*WORK ORDER:* Could you repeat exactly the lines from the one containing "Viewport: 969px width, 533px" through the last line of the records, with no pictures?

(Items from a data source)
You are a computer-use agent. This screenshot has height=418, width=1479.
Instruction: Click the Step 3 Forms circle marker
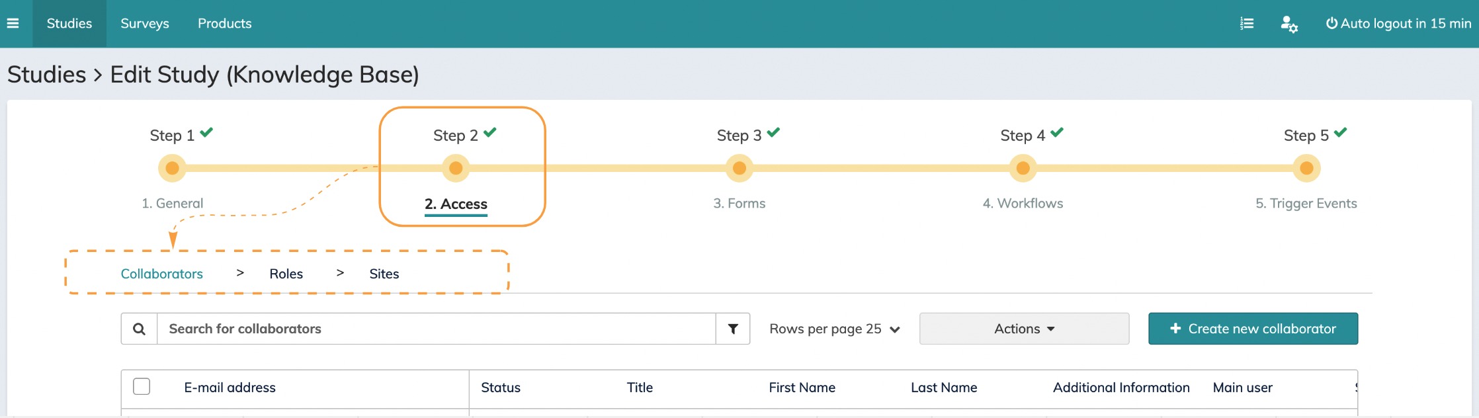tap(739, 168)
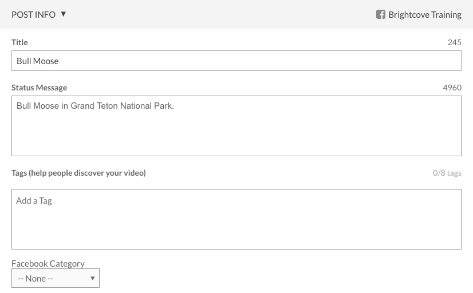473x293 pixels.
Task: Click the Tags help label
Action: [x=78, y=173]
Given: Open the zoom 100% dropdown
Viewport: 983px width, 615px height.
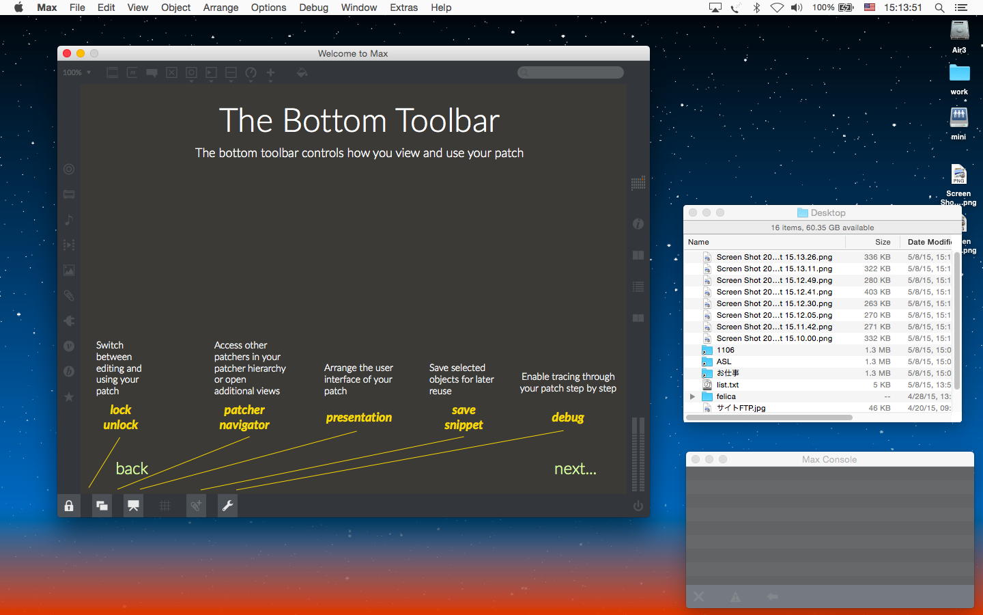Looking at the screenshot, I should [x=76, y=72].
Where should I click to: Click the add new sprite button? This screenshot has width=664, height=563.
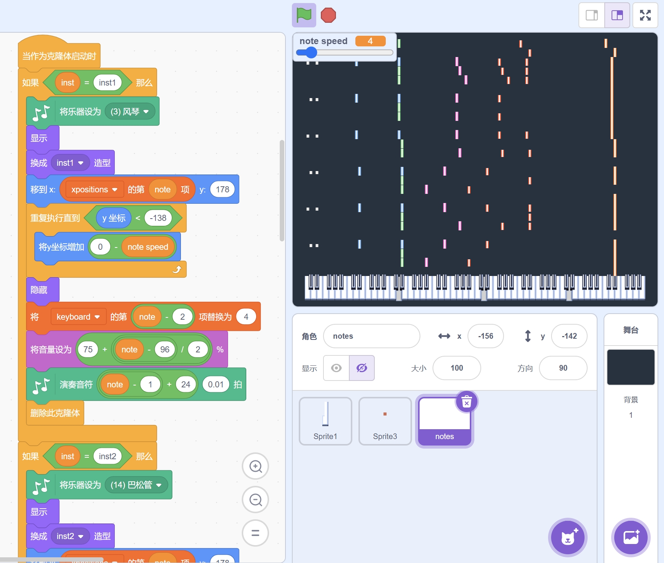(567, 538)
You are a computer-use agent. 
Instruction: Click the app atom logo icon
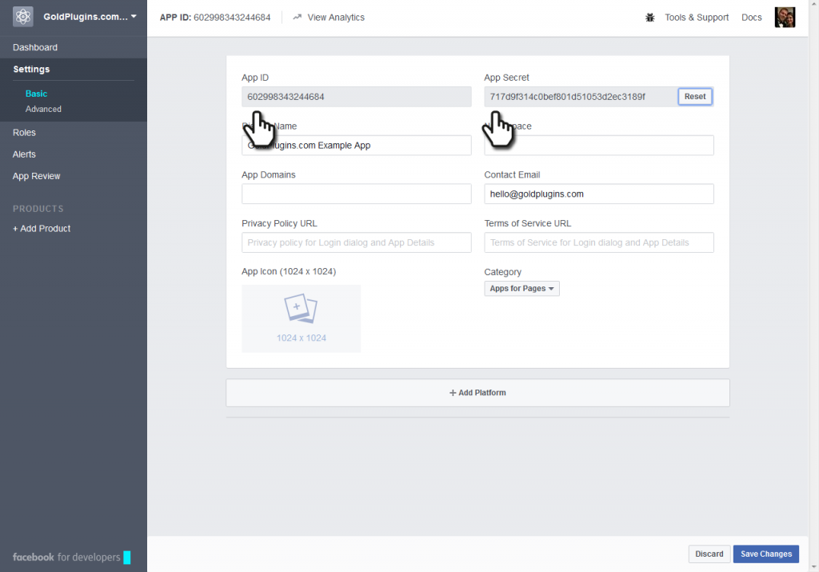point(23,17)
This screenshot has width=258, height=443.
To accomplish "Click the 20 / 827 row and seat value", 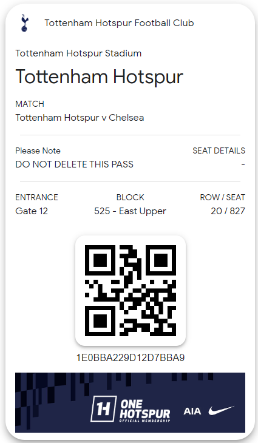I will tap(228, 211).
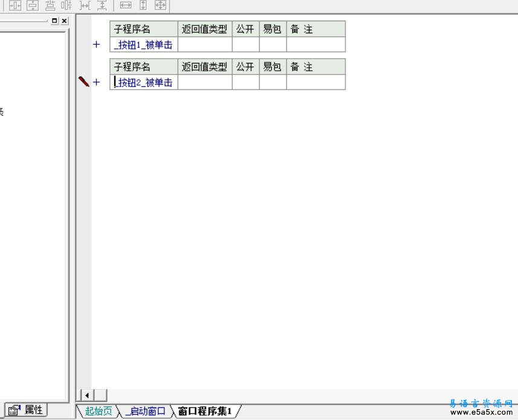This screenshot has width=518, height=420.
Task: Open 返回值类型 cell for _按钮1_被单击
Action: tap(205, 45)
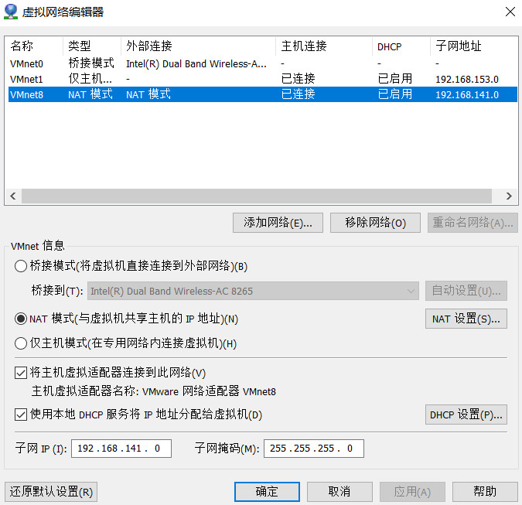
Task: Choose the bridged mode radio button
Action: pyautogui.click(x=21, y=266)
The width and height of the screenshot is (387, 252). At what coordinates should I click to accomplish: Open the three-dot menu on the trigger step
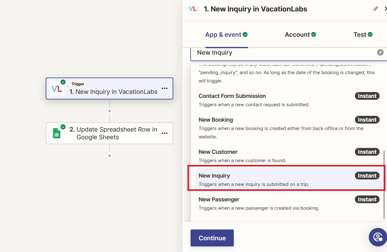165,89
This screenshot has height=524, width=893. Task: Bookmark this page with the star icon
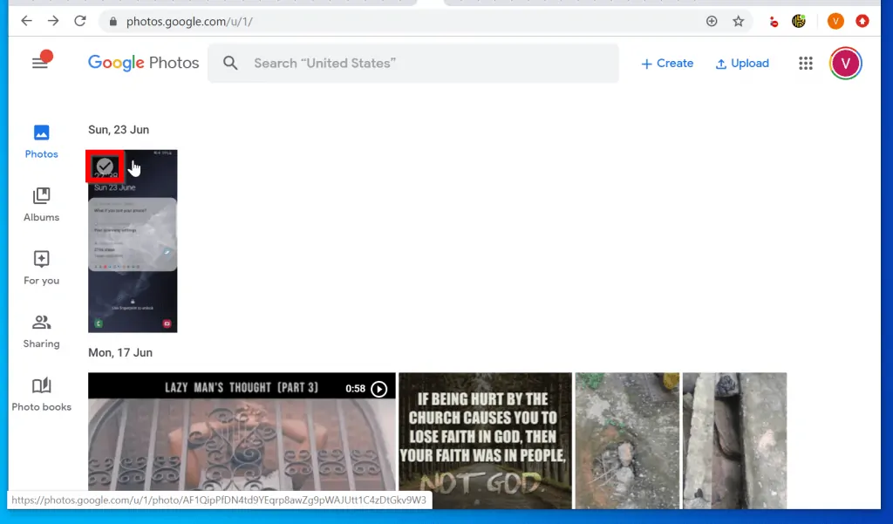point(739,21)

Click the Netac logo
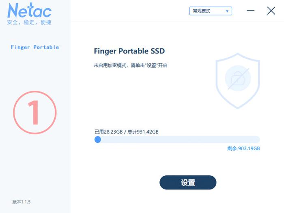pos(29,10)
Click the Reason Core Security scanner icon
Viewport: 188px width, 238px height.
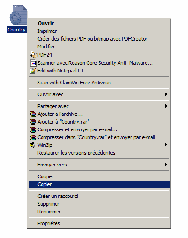click(33, 63)
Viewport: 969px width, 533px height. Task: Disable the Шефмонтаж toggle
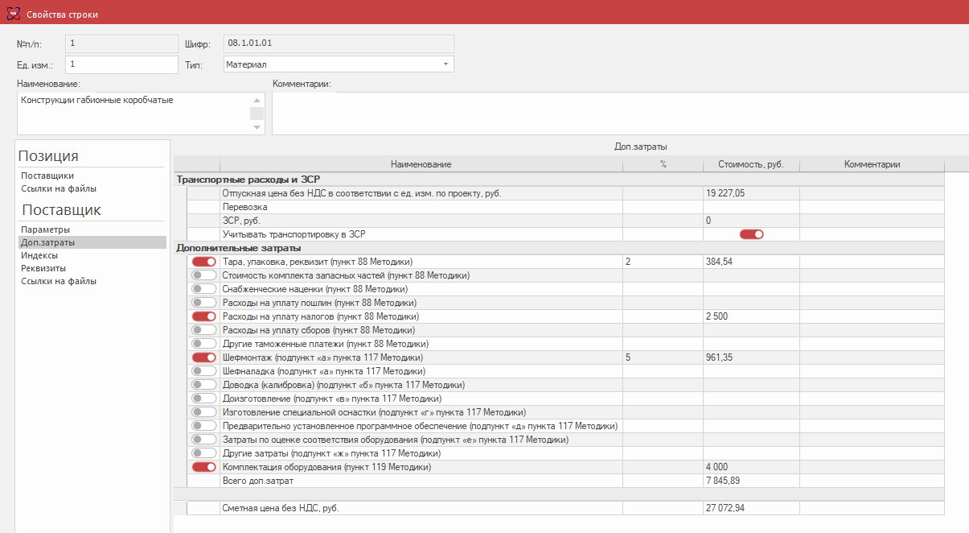203,357
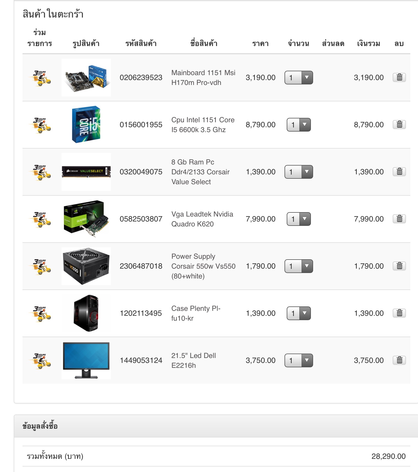Open the quantity dropdown for the Mainboard

tap(299, 78)
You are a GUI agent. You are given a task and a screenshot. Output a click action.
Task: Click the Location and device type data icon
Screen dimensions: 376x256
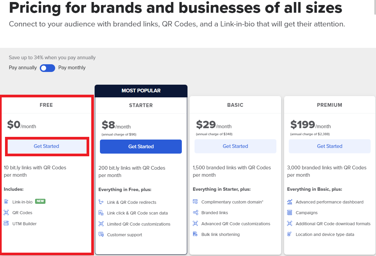[x=290, y=234]
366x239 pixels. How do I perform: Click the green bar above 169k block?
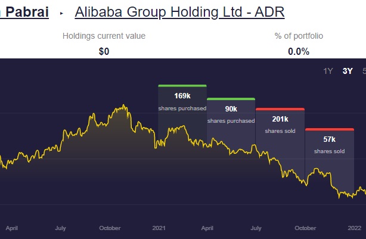182,86
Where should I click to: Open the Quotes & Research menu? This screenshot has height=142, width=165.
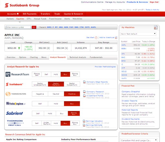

*TASK SOLUTION:*
Viewport: 969px width, 533px height. Task: Disable the Шефмонтаж toggle
203,357
Open the quantity dropdown for the Mainboard

tap(299, 78)
You are a GUI agent. You are given a task and a screenshot. Output a click action.
Task: Click the Location and device type data icon
Screen dimensions: 376x256
[x=290, y=234]
366x239 pixels. How do I perform: Click the green bar above 169k block?
182,86
Where should I click to: Open the Quotes & Research menu? This screenshot has height=142, width=165.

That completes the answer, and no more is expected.